Material for this exercise ::

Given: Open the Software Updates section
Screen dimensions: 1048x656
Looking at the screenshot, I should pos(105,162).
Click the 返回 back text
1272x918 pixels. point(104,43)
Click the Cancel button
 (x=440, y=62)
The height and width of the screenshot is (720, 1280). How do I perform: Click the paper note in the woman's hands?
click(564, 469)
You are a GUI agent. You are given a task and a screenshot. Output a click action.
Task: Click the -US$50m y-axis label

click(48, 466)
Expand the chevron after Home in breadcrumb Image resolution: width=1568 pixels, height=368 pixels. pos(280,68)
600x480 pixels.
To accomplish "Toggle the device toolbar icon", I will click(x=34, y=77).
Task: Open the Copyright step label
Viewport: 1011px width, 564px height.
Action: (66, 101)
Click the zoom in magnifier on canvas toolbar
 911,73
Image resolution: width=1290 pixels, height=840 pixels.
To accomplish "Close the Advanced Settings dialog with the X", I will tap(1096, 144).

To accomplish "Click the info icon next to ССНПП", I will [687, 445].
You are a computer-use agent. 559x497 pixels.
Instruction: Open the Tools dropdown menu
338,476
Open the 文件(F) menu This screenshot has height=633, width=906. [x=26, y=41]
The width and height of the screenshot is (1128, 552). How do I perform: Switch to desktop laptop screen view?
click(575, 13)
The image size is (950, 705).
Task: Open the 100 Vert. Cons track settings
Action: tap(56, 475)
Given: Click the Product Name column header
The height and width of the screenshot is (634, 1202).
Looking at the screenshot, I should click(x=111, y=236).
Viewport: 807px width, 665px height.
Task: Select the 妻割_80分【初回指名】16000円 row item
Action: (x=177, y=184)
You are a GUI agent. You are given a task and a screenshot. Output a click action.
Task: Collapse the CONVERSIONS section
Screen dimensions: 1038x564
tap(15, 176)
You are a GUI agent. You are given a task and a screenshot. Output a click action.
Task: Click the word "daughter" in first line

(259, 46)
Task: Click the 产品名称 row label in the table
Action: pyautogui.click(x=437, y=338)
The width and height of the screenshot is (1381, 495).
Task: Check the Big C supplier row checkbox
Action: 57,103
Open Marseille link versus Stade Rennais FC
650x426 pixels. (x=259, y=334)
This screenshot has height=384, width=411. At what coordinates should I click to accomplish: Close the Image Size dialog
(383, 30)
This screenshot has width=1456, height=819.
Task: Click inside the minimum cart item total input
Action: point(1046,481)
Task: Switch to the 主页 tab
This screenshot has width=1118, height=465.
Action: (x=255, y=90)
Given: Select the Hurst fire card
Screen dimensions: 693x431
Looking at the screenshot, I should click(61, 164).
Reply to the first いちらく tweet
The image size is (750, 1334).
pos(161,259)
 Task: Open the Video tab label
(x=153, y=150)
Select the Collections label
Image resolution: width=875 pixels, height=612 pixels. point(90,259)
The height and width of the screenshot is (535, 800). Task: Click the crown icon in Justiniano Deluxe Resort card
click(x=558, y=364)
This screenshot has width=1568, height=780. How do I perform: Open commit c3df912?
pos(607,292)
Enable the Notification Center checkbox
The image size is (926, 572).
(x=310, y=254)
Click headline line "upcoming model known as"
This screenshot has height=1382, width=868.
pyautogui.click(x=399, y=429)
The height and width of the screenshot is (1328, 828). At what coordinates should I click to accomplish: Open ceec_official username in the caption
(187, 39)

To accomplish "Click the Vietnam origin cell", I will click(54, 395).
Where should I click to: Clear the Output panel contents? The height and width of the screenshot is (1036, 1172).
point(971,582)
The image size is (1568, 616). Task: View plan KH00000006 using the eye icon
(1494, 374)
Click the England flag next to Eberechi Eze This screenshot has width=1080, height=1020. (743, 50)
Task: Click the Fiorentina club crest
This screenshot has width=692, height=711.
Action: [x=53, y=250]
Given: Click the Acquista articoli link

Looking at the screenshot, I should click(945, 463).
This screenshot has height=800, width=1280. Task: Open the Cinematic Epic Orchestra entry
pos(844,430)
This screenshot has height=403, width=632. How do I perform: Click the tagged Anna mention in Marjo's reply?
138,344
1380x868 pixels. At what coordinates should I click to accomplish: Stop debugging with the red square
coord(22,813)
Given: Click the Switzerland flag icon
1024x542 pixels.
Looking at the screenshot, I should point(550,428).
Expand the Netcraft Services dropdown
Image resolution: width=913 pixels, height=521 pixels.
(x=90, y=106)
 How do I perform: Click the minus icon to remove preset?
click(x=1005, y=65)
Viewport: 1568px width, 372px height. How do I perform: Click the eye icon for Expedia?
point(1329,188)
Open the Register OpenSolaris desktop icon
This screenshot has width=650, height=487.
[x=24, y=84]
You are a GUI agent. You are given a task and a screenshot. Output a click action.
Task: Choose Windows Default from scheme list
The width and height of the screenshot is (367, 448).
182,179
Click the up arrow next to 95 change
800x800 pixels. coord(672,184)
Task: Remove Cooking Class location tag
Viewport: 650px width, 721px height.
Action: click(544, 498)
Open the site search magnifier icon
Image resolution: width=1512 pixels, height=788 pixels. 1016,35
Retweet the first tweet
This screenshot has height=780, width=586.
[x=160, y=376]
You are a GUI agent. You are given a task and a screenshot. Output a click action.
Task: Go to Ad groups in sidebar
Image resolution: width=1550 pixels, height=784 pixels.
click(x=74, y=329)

Work task :: Exactly and only the lines from the one containing "Retweet the first tweet" to the end of the entries above are to be written out.

Your response ::
Retweet the first tweet
This screenshot has height=780, width=586.
[x=160, y=376]
You are a GUI agent. You are given a task and a screenshot. Output a click action.
Task: Go to Ad groups in sidebar
Image resolution: width=1550 pixels, height=784 pixels.
click(x=74, y=329)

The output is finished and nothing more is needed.